- [Task item]
Below is a listing; restate from it, character for character, the lines beginning at the line holding "Given: Open the Canvas menu item" and ending at the line holding "This screenshot has width=800, height=483.", both included.

- [Source material]
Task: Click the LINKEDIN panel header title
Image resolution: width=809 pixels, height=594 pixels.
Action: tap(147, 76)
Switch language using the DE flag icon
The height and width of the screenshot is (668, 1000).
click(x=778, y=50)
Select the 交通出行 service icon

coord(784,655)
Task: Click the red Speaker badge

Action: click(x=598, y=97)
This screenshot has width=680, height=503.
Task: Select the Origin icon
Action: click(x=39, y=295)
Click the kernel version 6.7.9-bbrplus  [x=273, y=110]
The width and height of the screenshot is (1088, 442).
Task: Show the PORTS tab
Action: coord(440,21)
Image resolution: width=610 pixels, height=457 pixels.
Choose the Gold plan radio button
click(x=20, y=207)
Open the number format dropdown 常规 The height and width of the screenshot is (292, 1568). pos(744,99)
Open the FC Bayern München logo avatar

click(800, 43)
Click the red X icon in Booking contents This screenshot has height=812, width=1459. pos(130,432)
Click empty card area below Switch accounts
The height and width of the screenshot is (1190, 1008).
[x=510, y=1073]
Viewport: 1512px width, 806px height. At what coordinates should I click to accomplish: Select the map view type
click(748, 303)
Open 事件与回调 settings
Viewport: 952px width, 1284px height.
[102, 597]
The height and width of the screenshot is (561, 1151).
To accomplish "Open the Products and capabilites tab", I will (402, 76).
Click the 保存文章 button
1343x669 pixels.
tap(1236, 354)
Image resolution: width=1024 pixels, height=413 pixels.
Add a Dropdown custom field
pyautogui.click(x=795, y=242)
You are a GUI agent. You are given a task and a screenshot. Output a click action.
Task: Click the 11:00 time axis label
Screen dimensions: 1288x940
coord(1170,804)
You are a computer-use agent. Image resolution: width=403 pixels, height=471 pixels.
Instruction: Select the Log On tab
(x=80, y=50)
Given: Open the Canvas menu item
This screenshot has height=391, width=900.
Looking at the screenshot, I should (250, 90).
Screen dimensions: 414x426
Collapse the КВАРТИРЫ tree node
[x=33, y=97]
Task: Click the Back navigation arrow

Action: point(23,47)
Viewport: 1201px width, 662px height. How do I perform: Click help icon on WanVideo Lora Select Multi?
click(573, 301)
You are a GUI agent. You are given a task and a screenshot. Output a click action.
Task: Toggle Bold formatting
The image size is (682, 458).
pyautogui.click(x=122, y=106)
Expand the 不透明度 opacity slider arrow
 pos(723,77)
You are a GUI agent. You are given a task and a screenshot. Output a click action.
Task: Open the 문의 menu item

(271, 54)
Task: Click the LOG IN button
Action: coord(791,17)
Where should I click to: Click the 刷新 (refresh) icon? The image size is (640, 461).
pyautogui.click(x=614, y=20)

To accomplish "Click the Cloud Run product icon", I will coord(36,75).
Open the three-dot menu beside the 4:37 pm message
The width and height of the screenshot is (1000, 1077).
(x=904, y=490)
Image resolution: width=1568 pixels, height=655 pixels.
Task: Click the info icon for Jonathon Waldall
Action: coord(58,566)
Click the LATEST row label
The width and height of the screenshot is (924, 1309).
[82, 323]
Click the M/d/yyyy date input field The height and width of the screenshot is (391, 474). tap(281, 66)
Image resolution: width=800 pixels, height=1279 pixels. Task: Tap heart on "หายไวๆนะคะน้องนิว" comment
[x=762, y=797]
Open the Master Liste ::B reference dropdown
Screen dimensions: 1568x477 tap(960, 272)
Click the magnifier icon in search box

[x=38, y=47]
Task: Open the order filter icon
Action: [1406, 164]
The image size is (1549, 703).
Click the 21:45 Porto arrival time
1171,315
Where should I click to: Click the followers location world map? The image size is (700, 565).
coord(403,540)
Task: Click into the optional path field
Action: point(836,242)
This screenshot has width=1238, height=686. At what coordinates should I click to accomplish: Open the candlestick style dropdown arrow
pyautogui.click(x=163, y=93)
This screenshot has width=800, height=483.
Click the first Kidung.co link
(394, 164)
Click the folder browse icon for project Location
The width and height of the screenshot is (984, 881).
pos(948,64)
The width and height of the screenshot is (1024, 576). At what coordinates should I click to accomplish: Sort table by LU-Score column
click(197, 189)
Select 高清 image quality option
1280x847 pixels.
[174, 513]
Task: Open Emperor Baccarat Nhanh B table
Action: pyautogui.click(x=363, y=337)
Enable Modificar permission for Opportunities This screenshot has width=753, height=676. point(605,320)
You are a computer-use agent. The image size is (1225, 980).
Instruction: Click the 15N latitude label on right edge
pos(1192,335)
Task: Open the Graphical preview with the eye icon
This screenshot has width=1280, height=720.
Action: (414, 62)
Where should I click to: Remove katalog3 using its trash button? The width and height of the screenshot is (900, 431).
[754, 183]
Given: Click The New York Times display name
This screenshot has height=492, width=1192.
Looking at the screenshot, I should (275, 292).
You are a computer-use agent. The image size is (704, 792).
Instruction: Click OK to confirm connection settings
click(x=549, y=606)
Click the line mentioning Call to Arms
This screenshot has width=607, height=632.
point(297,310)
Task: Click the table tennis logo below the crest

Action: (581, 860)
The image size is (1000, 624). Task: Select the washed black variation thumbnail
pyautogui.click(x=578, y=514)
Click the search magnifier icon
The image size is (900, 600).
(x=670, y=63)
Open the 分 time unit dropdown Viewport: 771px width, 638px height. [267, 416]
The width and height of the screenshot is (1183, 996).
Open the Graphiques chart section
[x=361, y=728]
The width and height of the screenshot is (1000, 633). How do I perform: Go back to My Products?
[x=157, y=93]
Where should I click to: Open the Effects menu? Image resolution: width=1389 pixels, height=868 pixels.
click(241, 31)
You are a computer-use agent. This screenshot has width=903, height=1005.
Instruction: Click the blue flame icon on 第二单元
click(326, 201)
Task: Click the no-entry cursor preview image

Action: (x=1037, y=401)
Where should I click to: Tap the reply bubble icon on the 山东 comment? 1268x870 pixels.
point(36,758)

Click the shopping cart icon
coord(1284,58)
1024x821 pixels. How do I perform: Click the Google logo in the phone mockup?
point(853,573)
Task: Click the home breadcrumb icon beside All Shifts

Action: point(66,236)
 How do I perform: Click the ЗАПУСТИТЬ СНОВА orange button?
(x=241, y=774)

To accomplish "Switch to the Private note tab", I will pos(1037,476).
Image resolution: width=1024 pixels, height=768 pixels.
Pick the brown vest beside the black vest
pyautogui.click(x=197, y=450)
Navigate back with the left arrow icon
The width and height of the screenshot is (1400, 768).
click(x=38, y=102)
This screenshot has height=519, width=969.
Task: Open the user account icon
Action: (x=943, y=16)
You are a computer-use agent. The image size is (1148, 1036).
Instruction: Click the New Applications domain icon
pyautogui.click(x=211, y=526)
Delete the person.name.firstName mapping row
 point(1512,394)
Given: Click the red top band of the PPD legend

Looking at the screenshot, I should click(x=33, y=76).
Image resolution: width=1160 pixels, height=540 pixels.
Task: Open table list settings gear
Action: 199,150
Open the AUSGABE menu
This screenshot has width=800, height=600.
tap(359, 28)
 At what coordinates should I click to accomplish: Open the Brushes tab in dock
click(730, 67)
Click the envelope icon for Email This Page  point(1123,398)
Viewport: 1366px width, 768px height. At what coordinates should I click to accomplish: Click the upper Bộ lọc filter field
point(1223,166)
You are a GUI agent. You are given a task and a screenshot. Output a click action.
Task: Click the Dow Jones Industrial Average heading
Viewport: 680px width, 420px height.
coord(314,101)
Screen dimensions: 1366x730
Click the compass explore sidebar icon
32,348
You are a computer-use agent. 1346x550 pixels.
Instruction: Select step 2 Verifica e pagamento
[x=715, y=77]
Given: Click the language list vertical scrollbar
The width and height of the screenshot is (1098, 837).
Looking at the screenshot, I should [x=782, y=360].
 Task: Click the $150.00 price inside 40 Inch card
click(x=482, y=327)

- [Answer area]
Given: Open the Canvas menu item
This screenshot has height=391, width=900.
Looking at the screenshot, I should (250, 90).
Screen dimensions: 414x426
Collapse the КВАРТИРЫ tree node
[x=33, y=97]
Task: Click the Back navigation arrow

Action: point(23,47)
Viewport: 1201px width, 662px height. How do I perform: Click help icon on WanVideo Lora Select Multi?
click(573, 301)
You are a GUI agent. You are given a task and a screenshot. Output a click action.
Task: Toggle Bold formatting
The image size is (682, 458).
pyautogui.click(x=122, y=106)
Expand the 不透明度 opacity slider arrow
 pos(723,77)
You are a GUI agent. You are given a task and a screenshot. Output a click action.
Task: Open the 문의 menu item

(271, 54)
Task: Click the LOG IN button
Action: coord(791,17)
Where should I click to: Click the 刷新 (refresh) icon? The image size is (640, 461).
pyautogui.click(x=614, y=20)

To accomplish "Click the Cloud Run product icon", I will coord(36,75).
Open the three-dot menu beside the 4:37 pm message
The width and height of the screenshot is (1000, 1077).
(x=904, y=490)
Image resolution: width=1568 pixels, height=655 pixels.
Task: Click the info icon for Jonathon Waldall
Action: coord(58,566)
Click the LATEST row label
The width and height of the screenshot is (924, 1309).
[82, 323]
Click the M/d/yyyy date input field The height and width of the screenshot is (391, 474). tap(281, 66)
Image resolution: width=800 pixels, height=1279 pixels. Task: Tap heart on "หายไวๆนะคะน้องนิว" comment
[x=762, y=797]
Open the Master Liste ::B reference dropdown
Screen dimensions: 1568x477 tap(960, 272)
Click the magnifier icon in search box

[x=38, y=47]
Task: Open the order filter icon
Action: [1406, 164]
The image size is (1549, 703).
Click the 21:45 Porto arrival time
1171,315
Where should I click to: Click the followers location world map? The image size is (700, 565).
coord(403,540)
Task: Click into the optional path field
Action: point(836,242)
This screenshot has width=1238, height=686. At what coordinates should I click to accomplish: Open the candlestick style dropdown arrow
pyautogui.click(x=163, y=93)
This screenshot has width=800, height=483.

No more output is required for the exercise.